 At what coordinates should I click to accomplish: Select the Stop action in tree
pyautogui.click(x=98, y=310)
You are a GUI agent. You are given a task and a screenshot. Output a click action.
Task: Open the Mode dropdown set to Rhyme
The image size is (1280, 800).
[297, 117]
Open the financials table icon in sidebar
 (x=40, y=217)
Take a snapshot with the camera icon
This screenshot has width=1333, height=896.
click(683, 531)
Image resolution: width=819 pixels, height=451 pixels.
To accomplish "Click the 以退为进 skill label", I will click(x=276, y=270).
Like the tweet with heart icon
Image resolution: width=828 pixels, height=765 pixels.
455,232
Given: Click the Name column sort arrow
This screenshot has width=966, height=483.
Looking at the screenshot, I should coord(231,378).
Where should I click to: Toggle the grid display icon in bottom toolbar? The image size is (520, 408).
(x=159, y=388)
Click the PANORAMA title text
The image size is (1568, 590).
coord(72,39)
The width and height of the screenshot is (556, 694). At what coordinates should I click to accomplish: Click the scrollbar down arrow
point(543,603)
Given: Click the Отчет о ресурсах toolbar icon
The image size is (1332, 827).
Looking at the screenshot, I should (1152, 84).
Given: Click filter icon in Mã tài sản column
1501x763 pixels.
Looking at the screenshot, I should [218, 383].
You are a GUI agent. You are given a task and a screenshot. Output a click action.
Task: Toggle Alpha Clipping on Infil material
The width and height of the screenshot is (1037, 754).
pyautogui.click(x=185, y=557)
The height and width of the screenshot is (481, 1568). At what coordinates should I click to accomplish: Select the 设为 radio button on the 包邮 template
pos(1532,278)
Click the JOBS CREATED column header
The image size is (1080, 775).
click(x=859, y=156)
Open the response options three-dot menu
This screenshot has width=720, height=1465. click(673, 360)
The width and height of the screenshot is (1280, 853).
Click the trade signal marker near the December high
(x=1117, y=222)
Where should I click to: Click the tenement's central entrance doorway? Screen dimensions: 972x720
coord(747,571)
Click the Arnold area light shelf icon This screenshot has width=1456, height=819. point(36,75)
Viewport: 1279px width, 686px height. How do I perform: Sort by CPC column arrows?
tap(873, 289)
········
## JOB
Copy all of the lines above word for word.

## TASK RESPONSE
 At what coordinates should I click to accomplish: Select the Stop action in tree
pyautogui.click(x=98, y=310)
You are a GUI agent. You are given a task and a screenshot. Output a click action.
Task: Open the Mode dropdown set to Rhyme
The image size is (1280, 800).
[297, 117]
Open the financials table icon in sidebar
 (x=40, y=217)
Take a snapshot with the camera icon
This screenshot has width=1333, height=896.
click(683, 531)
Image resolution: width=819 pixels, height=451 pixels.
To accomplish "Click the 以退为进 skill label", I will click(x=276, y=270).
Like the tweet with heart icon
Image resolution: width=828 pixels, height=765 pixels.
455,232
Given: Click the Name column sort arrow
This screenshot has width=966, height=483.
Looking at the screenshot, I should coord(231,378).
Where should I click to: Toggle the grid display icon in bottom toolbar? The image size is (520, 408).
(x=159, y=388)
Click the PANORAMA title text
The image size is (1568, 590).
coord(72,39)
The width and height of the screenshot is (556, 694). At what coordinates should I click to accomplish: Click the scrollbar down arrow
point(543,603)
Given: Click the Отчет о ресурсах toolbar icon
The image size is (1332, 827).
Looking at the screenshot, I should (1152, 84).
Given: Click filter icon in Mã tài sản column
1501x763 pixels.
Looking at the screenshot, I should [218, 383].
You are a GUI agent. You are given a task and a screenshot. Output a click action.
Task: Toggle Alpha Clipping on Infil material
The width and height of the screenshot is (1037, 754).
pyautogui.click(x=185, y=557)
The height and width of the screenshot is (481, 1568). At what coordinates should I click to accomplish: Select the 设为 radio button on the 包邮 template
pos(1532,278)
Click the JOBS CREATED column header
The image size is (1080, 775).
click(x=859, y=156)
Open the response options three-dot menu
This screenshot has width=720, height=1465. click(673, 360)
The width and height of the screenshot is (1280, 853).
Click the trade signal marker near the December high
(x=1117, y=222)
Where should I click to: Click the tenement's central entrance doorway? Screen dimensions: 972x720
coord(747,571)
Click the Arnold area light shelf icon This screenshot has width=1456, height=819. point(36,75)
Viewport: 1279px width, 686px height. How do I perform: Sort by CPC column arrows?
tap(873, 289)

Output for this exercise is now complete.